We
present metrics for computing differences between individual
benchmarks in a benchmark suite. The minimum difference
is 0 (for identical benchmarks) and the maximum difference
is 1 (or 100%, for the most different benchmarks). Individual
benchmarks can be geometrically interpreted as points in
a "program space". Redundant benchmarks are visualized as
clusters of close points.
Using
quantitative differences between individual benchmarks and
cluster analysis techniques it is possible to develop efficient
and practical quantitative methods for evaluation and design
of benchmark suites. The main design goals are to eliminate
excessive redundancy and to achieve a desired distribution
of benchmarks in the program space.
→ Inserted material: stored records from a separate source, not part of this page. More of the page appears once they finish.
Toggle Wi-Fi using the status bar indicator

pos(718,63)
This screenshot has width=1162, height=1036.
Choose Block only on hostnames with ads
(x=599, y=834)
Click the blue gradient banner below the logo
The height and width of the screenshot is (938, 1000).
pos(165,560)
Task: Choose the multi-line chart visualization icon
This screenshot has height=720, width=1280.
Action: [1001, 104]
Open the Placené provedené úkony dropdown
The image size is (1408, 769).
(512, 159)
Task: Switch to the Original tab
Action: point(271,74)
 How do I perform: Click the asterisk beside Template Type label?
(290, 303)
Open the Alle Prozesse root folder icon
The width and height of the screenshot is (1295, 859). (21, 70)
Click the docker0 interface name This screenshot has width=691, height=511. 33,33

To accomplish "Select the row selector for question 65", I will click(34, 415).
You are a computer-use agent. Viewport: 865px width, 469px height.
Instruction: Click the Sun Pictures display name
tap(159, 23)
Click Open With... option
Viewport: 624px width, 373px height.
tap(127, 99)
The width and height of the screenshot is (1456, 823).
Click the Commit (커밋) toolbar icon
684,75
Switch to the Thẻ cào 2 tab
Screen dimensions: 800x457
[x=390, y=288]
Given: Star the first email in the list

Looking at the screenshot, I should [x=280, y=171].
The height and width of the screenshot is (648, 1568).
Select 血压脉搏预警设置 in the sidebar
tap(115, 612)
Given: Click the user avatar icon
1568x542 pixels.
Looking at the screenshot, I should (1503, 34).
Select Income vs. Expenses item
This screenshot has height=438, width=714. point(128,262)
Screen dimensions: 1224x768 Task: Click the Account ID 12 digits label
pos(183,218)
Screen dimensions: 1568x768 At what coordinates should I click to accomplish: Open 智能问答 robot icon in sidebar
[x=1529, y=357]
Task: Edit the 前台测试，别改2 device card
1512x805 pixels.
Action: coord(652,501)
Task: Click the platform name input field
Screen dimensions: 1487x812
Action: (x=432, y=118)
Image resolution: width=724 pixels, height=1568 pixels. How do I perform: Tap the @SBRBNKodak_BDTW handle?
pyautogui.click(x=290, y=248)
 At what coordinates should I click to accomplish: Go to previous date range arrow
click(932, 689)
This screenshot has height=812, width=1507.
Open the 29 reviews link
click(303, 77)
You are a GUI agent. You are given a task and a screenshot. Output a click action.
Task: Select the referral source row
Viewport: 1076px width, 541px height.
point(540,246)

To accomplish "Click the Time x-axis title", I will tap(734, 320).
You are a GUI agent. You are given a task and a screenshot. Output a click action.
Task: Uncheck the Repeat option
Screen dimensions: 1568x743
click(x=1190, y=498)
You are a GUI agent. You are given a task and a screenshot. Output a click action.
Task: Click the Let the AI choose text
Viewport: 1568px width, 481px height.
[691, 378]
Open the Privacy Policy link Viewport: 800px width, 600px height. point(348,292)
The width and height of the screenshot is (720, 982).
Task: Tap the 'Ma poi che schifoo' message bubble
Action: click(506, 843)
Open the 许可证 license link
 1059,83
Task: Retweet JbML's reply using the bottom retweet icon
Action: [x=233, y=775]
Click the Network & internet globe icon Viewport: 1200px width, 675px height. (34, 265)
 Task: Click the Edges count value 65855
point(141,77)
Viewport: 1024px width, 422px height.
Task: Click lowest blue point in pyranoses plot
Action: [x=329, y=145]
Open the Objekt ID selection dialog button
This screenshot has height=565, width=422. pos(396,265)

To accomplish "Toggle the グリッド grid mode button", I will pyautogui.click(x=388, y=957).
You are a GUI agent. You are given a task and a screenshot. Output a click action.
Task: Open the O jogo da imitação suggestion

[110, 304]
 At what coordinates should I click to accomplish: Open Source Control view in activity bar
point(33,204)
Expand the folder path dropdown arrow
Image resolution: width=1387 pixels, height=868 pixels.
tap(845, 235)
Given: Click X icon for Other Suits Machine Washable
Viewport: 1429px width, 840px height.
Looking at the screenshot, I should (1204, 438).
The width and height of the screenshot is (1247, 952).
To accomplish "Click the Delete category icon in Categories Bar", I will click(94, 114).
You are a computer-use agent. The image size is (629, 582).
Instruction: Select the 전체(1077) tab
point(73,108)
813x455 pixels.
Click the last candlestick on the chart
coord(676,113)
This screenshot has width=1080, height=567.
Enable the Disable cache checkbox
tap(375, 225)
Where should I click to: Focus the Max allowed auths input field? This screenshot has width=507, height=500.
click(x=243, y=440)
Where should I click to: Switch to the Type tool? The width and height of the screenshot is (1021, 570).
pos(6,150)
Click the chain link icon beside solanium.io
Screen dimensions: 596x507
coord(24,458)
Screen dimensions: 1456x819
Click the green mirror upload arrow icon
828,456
In particular, we propose
the design of universal benchmark suites which have the
following properties: (1) uniform and low redundancy between
component workloads, (2) maximum size, and (3) uniform distribution
of workloads within the program space.
The
proposed approach to standard performance evaluation has
the following main advantages:
(1)
For each benchmark suite it is possible to provide a scientific
proof of the validity of selecting component benchmarks.
(2) The number of component benchmarks can be minimized.
(3) Standard performance indicators can be customized and
made workload-sensitive.
(4) The process of updating benchmark suites can be strictly
controlled, less frequent, faster, and less expensive. These
features can increase the credibility and versatility of
standard industrial benchmarks, and significantly reduce
the cost of benchmarking.